With the pictures left aside, write out exactly the lines of the listing below from the line with "Image resolution: width=360" to the line with "the Save All", both included, and only those.

SOURCE RECORDS.
◆ ◆ ◆ ◆
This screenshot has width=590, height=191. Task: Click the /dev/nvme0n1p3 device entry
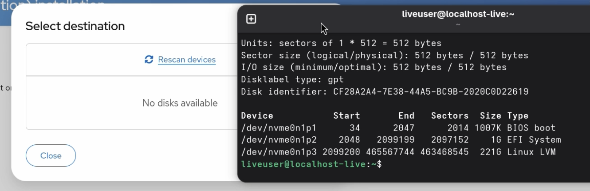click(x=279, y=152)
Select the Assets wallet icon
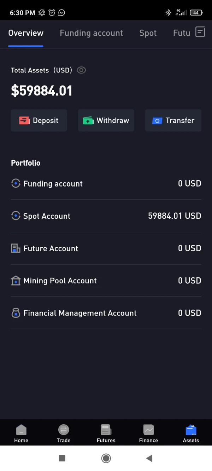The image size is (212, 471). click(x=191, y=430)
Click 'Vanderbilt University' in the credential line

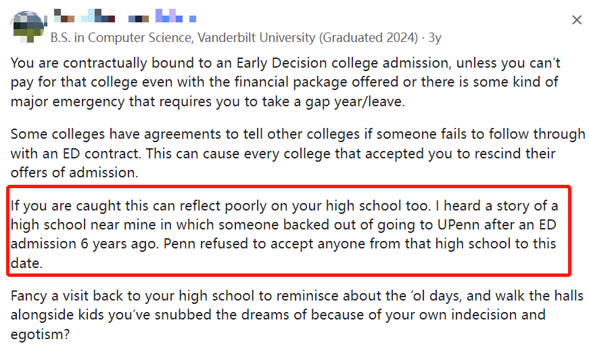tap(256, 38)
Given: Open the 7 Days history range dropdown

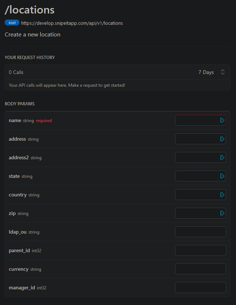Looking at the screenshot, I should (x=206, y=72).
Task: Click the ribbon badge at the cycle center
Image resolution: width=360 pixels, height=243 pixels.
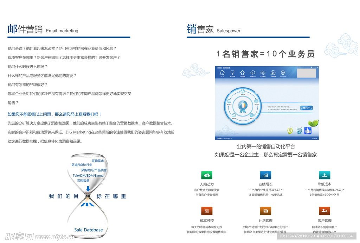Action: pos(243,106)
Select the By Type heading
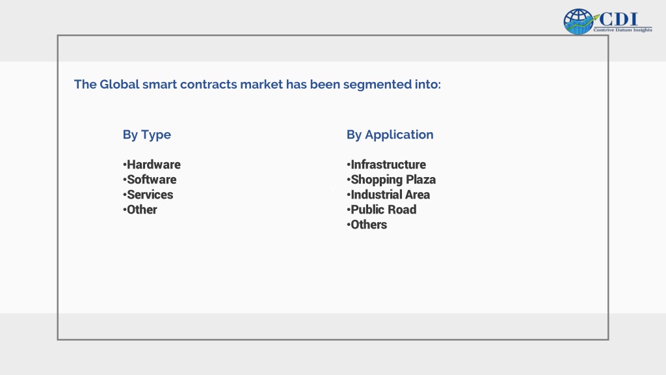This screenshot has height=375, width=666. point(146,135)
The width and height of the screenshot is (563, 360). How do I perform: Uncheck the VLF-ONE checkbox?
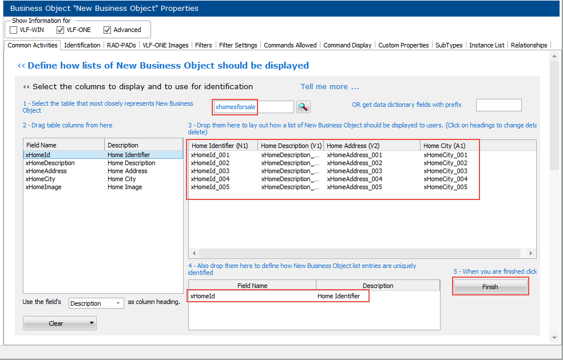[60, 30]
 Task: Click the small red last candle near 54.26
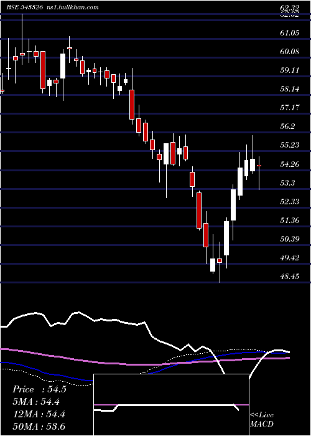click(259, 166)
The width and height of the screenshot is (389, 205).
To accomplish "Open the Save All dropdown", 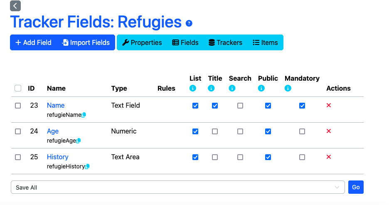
◆ ◆ ◆ ◆
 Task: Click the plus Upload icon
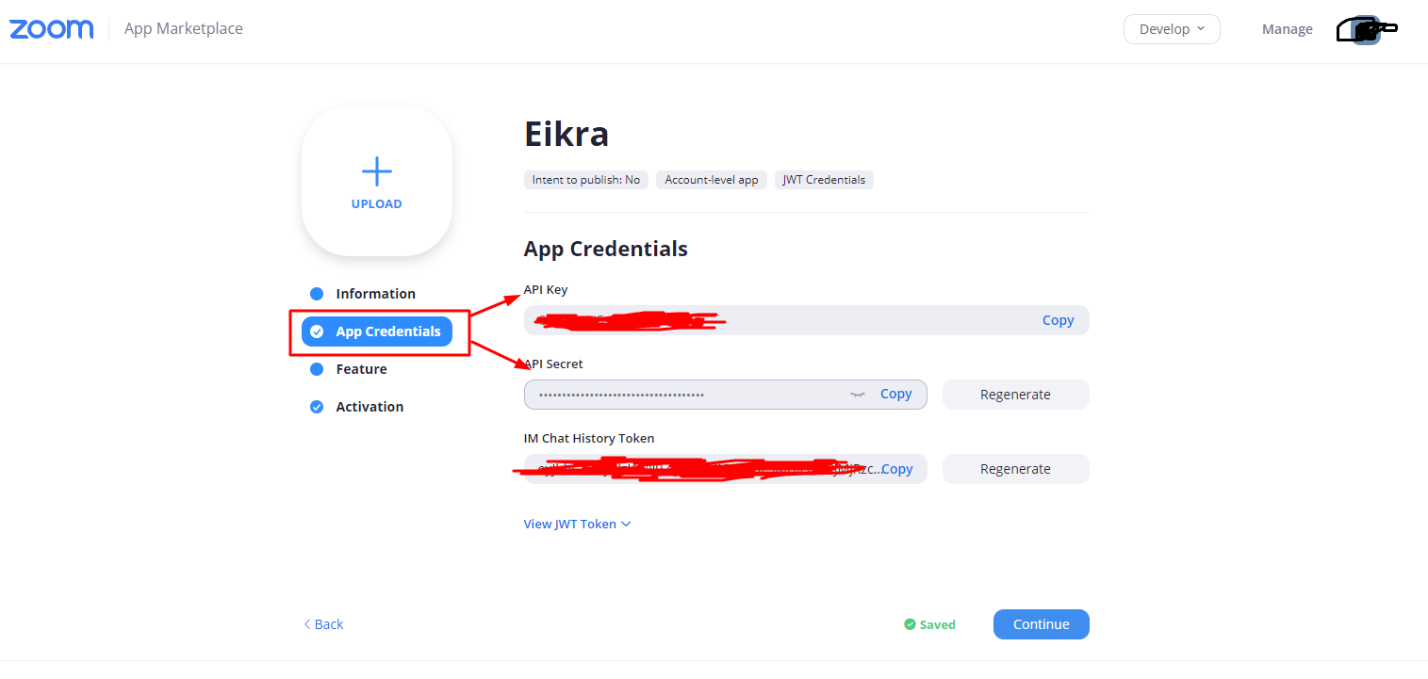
◆ ◆ ◆ ◆
ANSWER BOX.
Image resolution: width=360 pixels, height=243 pixels.
Action: pos(243,106)
Select the By Type heading
This screenshot has height=375, width=666. point(146,135)
The width and height of the screenshot is (563, 360). How do I perform: Uncheck the VLF-ONE checkbox?
[60, 30]
 Task: Click the small red last candle near 54.26
click(259, 166)
The width and height of the screenshot is (389, 205).
To accomplish "Open the Save All dropdown", 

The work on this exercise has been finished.